Malas was minister when the abuse of over-time by Limassol doctors was covered up, both the proposed criminal and disciplinary investigations were called off. The state doctors’ union probably had a word with then president Christofias and the theft was forgotten. There was never an investigation into the hospital equipment scam, nor into high drug prices. The drugs companies association on Thursday asked why there had been no investigation into the extortionate prices the state paid for medicines between 2004 and ’08 (allegedly five times higher). Prices remain much higher than they are in Greece and in the north, but companies gave no explanation about this.

The politicians might express outrage about these scandals when they hit the news but, at best, do nothing and, at worst, cover them up. The thieving public servants are almost never brought to account because they have the backing of an ultra-powerful union and are protected by collective agreements and laws that make it extremely difficult to prosecute them. The case of the head of the state pharmaceutical services was indicative of these problems – he was prosecuted in 2008 but acquitted and returned to his job. The government was not even able to move him to another department or ministry because PASYDY does not allow transfers of top civil servants.

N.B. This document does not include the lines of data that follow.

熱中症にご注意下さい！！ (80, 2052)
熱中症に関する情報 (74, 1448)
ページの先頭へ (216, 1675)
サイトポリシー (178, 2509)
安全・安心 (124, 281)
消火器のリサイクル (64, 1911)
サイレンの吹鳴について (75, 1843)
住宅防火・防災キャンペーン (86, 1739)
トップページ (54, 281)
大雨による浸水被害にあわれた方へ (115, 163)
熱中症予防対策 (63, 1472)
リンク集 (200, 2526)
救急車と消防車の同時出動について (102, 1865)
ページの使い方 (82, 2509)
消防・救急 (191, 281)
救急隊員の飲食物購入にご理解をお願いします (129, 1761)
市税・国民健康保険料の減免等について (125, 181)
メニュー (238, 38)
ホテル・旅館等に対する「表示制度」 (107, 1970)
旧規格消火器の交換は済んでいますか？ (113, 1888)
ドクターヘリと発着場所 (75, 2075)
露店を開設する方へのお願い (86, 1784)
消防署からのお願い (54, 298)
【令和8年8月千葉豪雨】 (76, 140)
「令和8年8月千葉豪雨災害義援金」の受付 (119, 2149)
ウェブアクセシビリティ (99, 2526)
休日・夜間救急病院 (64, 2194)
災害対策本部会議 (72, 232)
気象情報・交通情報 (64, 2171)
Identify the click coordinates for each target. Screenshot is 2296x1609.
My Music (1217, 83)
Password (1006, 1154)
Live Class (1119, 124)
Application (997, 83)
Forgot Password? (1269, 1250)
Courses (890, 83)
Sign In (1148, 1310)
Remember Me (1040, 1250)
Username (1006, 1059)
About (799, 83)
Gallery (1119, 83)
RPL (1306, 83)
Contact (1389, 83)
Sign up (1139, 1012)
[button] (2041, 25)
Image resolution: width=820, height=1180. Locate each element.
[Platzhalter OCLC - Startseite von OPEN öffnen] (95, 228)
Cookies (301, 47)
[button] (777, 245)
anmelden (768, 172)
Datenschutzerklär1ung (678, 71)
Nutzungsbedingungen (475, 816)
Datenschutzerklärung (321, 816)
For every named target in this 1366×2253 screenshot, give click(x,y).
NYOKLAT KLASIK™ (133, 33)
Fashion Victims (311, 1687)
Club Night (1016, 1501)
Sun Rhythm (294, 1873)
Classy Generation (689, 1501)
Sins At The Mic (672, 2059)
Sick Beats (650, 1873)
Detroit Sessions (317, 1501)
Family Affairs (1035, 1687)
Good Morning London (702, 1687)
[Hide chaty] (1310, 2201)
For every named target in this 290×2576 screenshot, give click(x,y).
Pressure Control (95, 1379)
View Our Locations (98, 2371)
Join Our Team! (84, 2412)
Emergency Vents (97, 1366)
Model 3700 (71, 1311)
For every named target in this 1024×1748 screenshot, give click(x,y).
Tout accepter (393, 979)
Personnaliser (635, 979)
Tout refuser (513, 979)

The collective agreements also help corruption as do the public service rules that make it so difficult to take disciplinary action against a state employee. All the agreements, laws and regulations would have to change if we are ever to tackle the corruption in the state sector that costs the taxpayer tens, if not hundreds, of millions every year. Politicians must focus on changing the legal framework – make it possible to prosecute and punish the thieves – because expressing outrage whenever allegations hit the news will not end corruption.